■ **Information shown**:
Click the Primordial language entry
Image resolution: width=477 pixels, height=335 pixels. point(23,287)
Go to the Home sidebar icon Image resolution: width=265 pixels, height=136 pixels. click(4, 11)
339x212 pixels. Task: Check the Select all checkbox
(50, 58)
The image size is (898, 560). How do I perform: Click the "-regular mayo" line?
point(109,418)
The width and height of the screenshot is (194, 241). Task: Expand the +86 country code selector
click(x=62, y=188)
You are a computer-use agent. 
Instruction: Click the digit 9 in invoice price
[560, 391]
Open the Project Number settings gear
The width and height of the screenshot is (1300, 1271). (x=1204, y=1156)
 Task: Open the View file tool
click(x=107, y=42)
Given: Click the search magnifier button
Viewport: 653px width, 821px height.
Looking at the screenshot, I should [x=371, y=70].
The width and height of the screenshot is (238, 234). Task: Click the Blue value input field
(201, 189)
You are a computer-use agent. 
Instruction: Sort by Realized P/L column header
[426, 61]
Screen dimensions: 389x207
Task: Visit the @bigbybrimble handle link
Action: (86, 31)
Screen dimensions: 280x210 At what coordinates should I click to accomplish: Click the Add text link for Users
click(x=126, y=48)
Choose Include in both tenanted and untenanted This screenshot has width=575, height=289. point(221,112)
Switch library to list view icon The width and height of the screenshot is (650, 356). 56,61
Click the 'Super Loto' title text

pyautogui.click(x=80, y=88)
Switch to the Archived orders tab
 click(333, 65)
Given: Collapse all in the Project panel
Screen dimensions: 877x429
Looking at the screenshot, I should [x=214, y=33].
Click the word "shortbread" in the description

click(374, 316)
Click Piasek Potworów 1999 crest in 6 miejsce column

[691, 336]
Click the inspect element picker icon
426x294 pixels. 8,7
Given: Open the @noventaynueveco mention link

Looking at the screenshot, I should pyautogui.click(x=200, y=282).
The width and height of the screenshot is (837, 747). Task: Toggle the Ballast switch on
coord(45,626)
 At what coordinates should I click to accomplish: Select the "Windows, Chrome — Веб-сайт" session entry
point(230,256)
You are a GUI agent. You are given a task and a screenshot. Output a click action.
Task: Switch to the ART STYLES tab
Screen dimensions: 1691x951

■ **Task goal**: The entries above must be returned in full, exactly as shown.

■ **Exercise answer**:
Click the Primordial language entry
Image resolution: width=477 pixels, height=335 pixels. point(23,287)
Go to the Home sidebar icon Image resolution: width=265 pixels, height=136 pixels. click(4, 11)
339x212 pixels. Task: Check the Select all checkbox
(50, 58)
The image size is (898, 560). How do I perform: Click the "-regular mayo" line?
point(109,418)
The width and height of the screenshot is (194, 241). Task: Expand the +86 country code selector
click(x=62, y=188)
You are a computer-use agent. 
Instruction: Click the digit 9 in invoice price
[560, 391]
Open the Project Number settings gear
The width and height of the screenshot is (1300, 1271). (x=1204, y=1156)
 Task: Open the View file tool
click(x=107, y=42)
Given: Click the search magnifier button
Viewport: 653px width, 821px height.
Looking at the screenshot, I should [x=371, y=70].
The width and height of the screenshot is (238, 234). Task: Click the Blue value input field
(201, 189)
You are a computer-use agent. 
Instruction: Sort by Realized P/L column header
[426, 61]
Screen dimensions: 389x207
Task: Visit the @bigbybrimble handle link
Action: (86, 31)
Screen dimensions: 280x210 At what coordinates should I click to accomplish: Click the Add text link for Users
click(x=126, y=48)
Choose Include in both tenanted and untenanted This screenshot has width=575, height=289. point(221,112)
Switch library to list view icon The width and height of the screenshot is (650, 356). 56,61
Click the 'Super Loto' title text

pyautogui.click(x=80, y=88)
Switch to the Archived orders tab
 click(333, 65)
Given: Collapse all in the Project panel
Screen dimensions: 877x429
Looking at the screenshot, I should [x=214, y=33].
Click the word "shortbread" in the description

click(374, 316)
Click Piasek Potworów 1999 crest in 6 miejsce column

[691, 336]
Click the inspect element picker icon
426x294 pixels. 8,7
Given: Open the @noventaynueveco mention link

Looking at the screenshot, I should pyautogui.click(x=200, y=282).
The width and height of the screenshot is (837, 747). Task: Toggle the Ballast switch on
coord(45,626)
 At what coordinates should I click to accomplish: Select the "Windows, Chrome — Веб-сайт" session entry
point(230,256)
You are a GUI agent. You are given a task and a screenshot. Output a click action.
Task: Switch to the ART STYLES tab
Screen dimensions: 1691x951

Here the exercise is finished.